As it happens, I think the elf owes a great deal to some very old Christmas traditions - it's tapping into some similar themes as the Lord of Misrule, which was celebrated in Tudor times.

justteanbiscuits · 05/12/2023 15:58

ginasevern · 05/12/2023 14:51

@Girlsjustwannahavefundamentalrights

"Wow, i bet Christmas is a barrel of laughs in your house."

Why? Because my family celebrate it without American manufactured "fun". We've always had stockings at the end of the bed and presents around the tree on Christmas morning. The house is decorated with holly, mistletoe, ivy and the other usual trimmings. I buy lashings of lovely food and booze. We start the day with Slade's Merry Christmas (I am a 70's girl!) and bucks fizz. We have a blast. I just don't buy into this American consumerism crap and all its added expense and pressure. It isn't necessary and it is not even remotely traditional.

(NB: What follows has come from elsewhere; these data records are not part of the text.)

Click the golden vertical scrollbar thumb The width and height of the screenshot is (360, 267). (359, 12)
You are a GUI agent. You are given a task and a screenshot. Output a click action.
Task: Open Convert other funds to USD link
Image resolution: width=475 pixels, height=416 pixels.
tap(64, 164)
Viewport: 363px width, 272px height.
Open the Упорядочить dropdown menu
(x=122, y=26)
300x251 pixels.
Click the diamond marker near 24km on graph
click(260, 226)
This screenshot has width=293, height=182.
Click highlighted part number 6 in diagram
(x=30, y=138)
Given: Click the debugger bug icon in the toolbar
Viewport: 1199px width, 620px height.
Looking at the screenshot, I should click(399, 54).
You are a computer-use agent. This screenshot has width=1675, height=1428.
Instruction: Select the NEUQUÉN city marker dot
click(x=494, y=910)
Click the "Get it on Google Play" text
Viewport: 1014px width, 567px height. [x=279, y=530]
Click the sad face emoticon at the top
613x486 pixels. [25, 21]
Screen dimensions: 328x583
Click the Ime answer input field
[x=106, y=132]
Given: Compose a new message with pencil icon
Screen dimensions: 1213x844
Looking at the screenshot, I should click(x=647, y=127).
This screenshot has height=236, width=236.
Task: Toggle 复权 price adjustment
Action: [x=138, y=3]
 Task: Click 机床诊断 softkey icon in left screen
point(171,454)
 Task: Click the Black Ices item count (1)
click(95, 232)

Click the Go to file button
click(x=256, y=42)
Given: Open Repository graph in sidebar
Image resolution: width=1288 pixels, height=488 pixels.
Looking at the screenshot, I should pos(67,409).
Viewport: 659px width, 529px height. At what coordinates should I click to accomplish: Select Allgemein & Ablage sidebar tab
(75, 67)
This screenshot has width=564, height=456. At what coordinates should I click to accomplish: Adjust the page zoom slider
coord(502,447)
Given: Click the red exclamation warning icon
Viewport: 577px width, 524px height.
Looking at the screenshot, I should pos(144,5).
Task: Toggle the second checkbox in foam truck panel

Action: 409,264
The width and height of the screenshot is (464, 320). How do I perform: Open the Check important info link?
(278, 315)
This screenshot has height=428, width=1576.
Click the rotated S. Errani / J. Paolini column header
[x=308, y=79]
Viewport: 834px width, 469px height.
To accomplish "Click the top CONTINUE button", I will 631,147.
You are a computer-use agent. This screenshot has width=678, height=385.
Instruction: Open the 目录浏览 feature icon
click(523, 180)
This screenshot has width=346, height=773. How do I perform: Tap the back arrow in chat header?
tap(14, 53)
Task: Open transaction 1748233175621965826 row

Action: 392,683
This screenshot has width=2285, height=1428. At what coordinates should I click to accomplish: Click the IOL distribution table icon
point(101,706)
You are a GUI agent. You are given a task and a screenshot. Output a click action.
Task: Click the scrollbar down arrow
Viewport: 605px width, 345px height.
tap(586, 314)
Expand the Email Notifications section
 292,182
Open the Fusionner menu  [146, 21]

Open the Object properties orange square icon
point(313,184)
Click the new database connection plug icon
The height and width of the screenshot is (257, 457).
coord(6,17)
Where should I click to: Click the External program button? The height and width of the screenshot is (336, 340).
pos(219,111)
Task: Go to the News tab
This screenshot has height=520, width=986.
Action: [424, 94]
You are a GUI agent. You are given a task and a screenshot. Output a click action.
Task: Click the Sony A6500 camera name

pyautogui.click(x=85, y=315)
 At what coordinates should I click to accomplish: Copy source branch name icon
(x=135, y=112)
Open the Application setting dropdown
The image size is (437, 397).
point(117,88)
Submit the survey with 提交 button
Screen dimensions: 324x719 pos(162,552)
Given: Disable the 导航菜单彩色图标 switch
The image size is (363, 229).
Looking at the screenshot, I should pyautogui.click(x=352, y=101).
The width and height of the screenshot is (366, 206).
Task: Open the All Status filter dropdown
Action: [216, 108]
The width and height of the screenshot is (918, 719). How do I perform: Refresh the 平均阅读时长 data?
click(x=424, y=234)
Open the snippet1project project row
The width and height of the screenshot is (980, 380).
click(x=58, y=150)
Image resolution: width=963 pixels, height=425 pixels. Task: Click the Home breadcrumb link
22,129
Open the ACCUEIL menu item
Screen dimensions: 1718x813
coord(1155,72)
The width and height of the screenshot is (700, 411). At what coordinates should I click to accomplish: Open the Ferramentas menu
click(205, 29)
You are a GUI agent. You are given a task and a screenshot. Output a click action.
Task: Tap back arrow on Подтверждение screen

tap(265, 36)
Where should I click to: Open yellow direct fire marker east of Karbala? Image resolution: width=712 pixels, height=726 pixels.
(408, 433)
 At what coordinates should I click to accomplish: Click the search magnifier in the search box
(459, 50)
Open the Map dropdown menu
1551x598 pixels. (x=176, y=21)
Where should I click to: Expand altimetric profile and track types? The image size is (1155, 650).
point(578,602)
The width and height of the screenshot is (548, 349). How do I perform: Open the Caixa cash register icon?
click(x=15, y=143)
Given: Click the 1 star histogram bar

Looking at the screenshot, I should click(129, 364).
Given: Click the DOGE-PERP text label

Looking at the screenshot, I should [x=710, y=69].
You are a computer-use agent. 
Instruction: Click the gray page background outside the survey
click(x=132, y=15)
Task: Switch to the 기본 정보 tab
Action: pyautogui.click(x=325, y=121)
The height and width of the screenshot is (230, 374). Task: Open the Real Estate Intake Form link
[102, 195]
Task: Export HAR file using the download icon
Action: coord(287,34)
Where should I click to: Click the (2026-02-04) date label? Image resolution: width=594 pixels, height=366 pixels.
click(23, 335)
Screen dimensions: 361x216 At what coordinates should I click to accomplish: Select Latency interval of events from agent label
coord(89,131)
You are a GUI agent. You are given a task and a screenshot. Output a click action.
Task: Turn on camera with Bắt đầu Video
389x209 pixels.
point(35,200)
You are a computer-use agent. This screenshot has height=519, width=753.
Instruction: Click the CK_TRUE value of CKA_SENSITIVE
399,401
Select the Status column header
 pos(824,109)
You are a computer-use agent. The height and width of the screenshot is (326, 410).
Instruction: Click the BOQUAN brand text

Do you have German manufactured fun in the shape of a tree?

And even a half arsed read of this thread would show you Christmas eve gifting is very much a European thing, not American.

Needmorelego · 05/12/2023 16:00

@ginasevern your colleague didn't have to spend that £10. It wouldn't have been compulsory. She could have said no.
This is my concept of Christmas - if there is a part of it you don't enjoy/can't do -then just don't do it.
None of it is compulsory.

ginasevern · 05/12/2023 16:09

@TheKeatingFive

I would far rather that the Lord of Misrule was resurrected from it's ancient pagan origins than something invented in the States in 2005.

NonPlayerCharacter · 05/12/2023 16:14

ginasevern · 05/12/2023 16:09

@TheKeatingFive

I would far rather that the Lord of Misrule was resurrected from it's ancient pagan origins than something invented in the States in 2005.

He was - that's the point!

What's it to you how other people bring the old tradition into the modern day? The Lord of Misrule was once only 18 himself. How old does it need to be before it becomes acceptable? They're both from the same ultimate source.

The character Elf on the Shelf comes from a children's book that a lot of kids love. It doesn't mean much to people who are too old to have had it but there's a new generation coming that was raised on it. And it is indeed a resurrection and new interpretation of the ancient character.

BeingATwatItsABingThing · 05/12/2023 16:19

Elf on the Shelf is something we don’t buy into. It’s not something I have the inclination or energy to do. If others are wanting to do it, makes no difference to me. I don’t judge or mock them because it’s none of my business.